I've been around thoroughbreds often enough to know their overall personality and temperaments and been to Churchill Downs many times, but today was exciting for me because I got to be there for a horse to have a life changing day. I had mixed feelings, knowing this horse with an amazing pedigree and such athleticism would be leaving the life he's known, leaving his horse friends and an atmosphere he's known from a young age, so a little sad for him. At the same time, I was excited for him to know he was leaving for greener pastures - literally.
We arrived at the track and talked with nice folks about the horse and other horsey type topics. I got to take pictures around the barn area and the quiet track (we were there post-exercise time so no pictures of that).
It was then time for us to load the horse and head to the barn.
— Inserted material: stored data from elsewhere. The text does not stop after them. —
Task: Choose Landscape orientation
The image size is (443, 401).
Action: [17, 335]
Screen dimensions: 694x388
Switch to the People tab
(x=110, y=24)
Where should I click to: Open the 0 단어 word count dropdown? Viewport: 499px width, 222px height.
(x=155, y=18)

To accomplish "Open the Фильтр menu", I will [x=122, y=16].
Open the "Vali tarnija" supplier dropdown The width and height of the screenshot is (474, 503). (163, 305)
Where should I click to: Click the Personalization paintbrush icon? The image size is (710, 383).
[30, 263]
Excitement, nerves, uncertainty, energy. This thoroughbred knew today wasn't just a normal day. His routine was changed and something new was happening. Below is a picture of him being nervous about crossing the water drain, right before loading on the trailer. Some challenges were there, but success was there also. Loaded up, we headed to his new barn.
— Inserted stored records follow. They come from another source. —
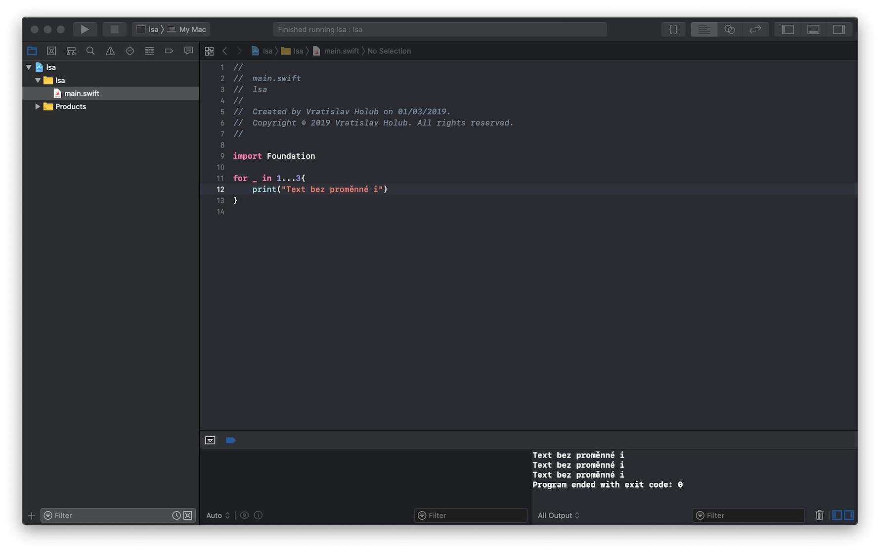
Task: Open the Breakpoint navigator icon
Action: click(x=169, y=51)
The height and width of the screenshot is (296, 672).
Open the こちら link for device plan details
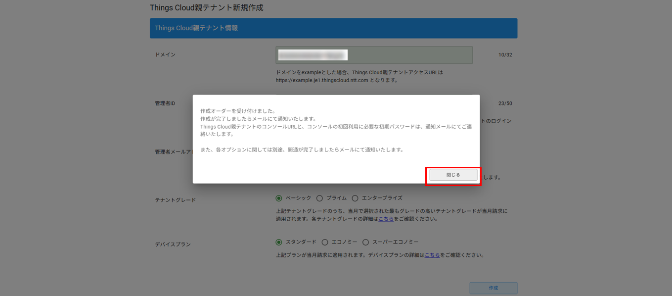pyautogui.click(x=432, y=255)
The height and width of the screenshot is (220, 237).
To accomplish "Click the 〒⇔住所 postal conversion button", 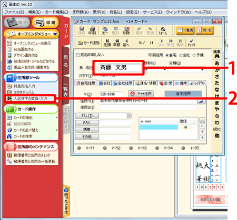I will 141,93.
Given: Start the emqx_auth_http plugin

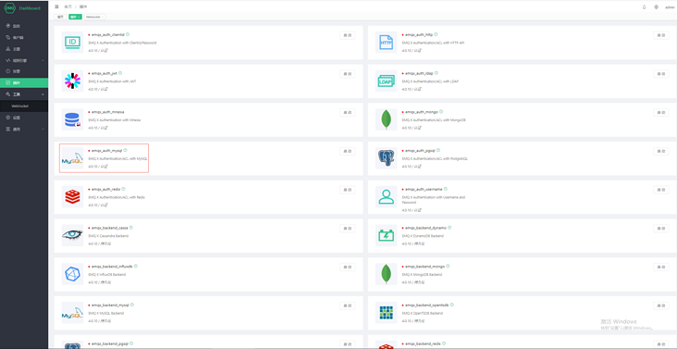Looking at the screenshot, I should coord(660,35).
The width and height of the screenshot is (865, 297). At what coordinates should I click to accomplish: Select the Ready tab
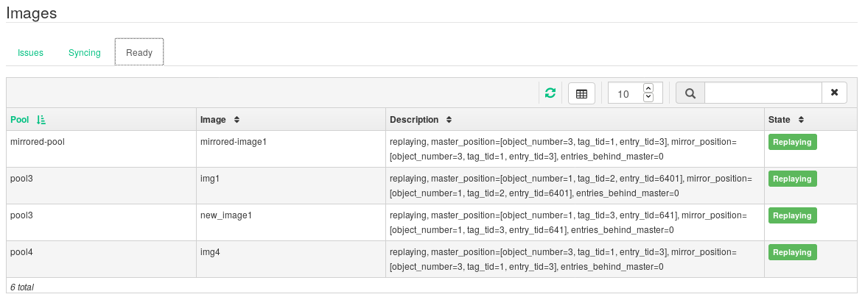coord(139,53)
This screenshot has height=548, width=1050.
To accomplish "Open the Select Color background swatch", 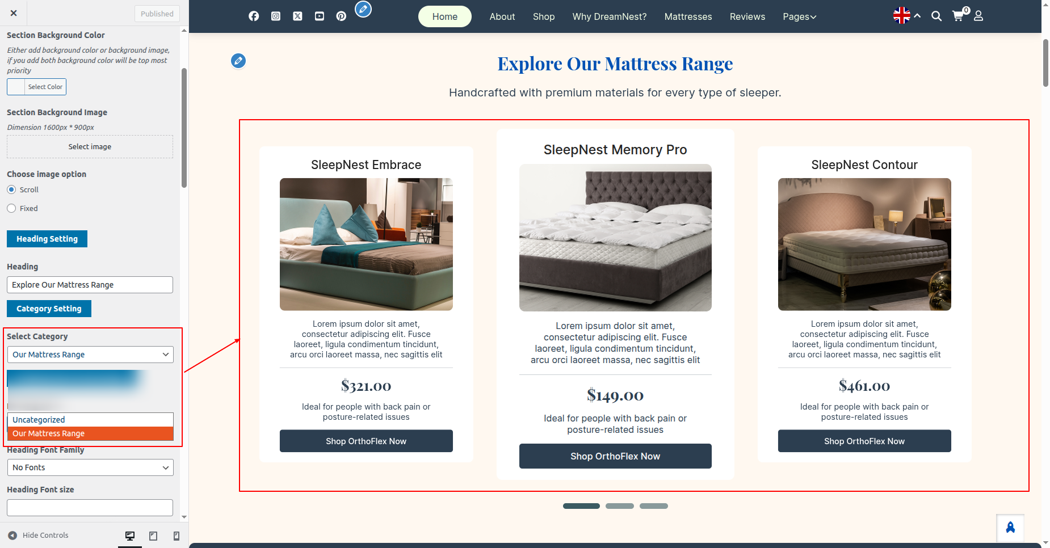I will click(37, 87).
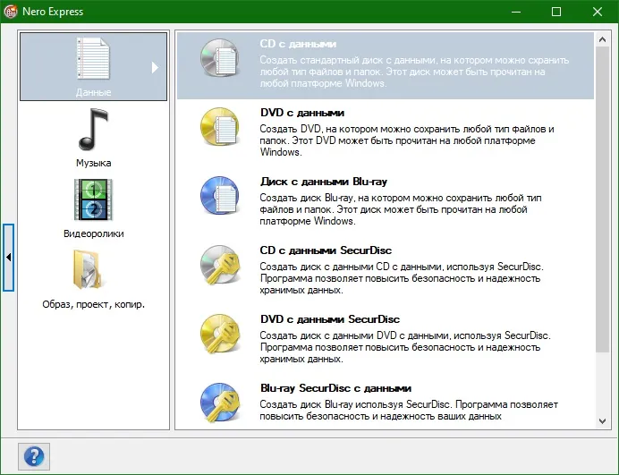Viewport: 619px width, 475px height.
Task: Click the Blu-ray SecurDisc key icon
Action: coord(220,403)
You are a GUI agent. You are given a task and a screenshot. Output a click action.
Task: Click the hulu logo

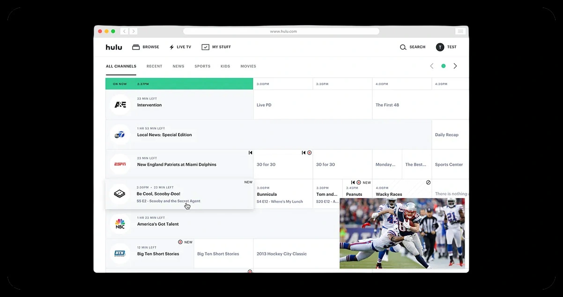click(x=114, y=47)
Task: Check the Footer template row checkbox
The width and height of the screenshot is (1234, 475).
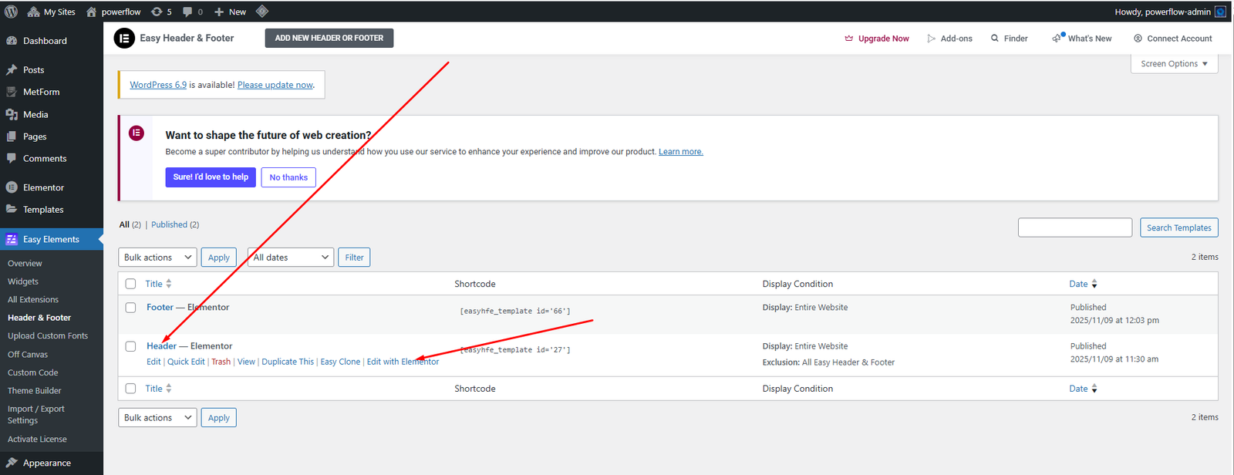Action: pos(130,307)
I got to help with the unloading process. I had never handled a horse of that stature and energy level but my friend gave me specific instructions on what to do and what not to do. The energy and power of the horse was channeled through the lead shank into my hand - amazing and slightly intimidating to begin with, but I knew I had to stay calm and relaxed to help him get off that trailer safely with my friend, which the two of us did. Once on solid ground the horse immediately came down in energy and walked to his new stall with ease. Whew. Here he is looking out with wonder and a little worry. That would soon pass.
New sights and sounds and smells in the country. Quiet yet busy and noisy. Rural calm with other horses and animals who already call this barn "home" all taken in by the newcomer. I was and am so excited for this thoroughbred to enjoy relaxing in a pasture full of fresh spring grass. Excited for him to be able to roll and get muddy. Excited for him to relax and play and not need to work. Excited for him to just be a horse.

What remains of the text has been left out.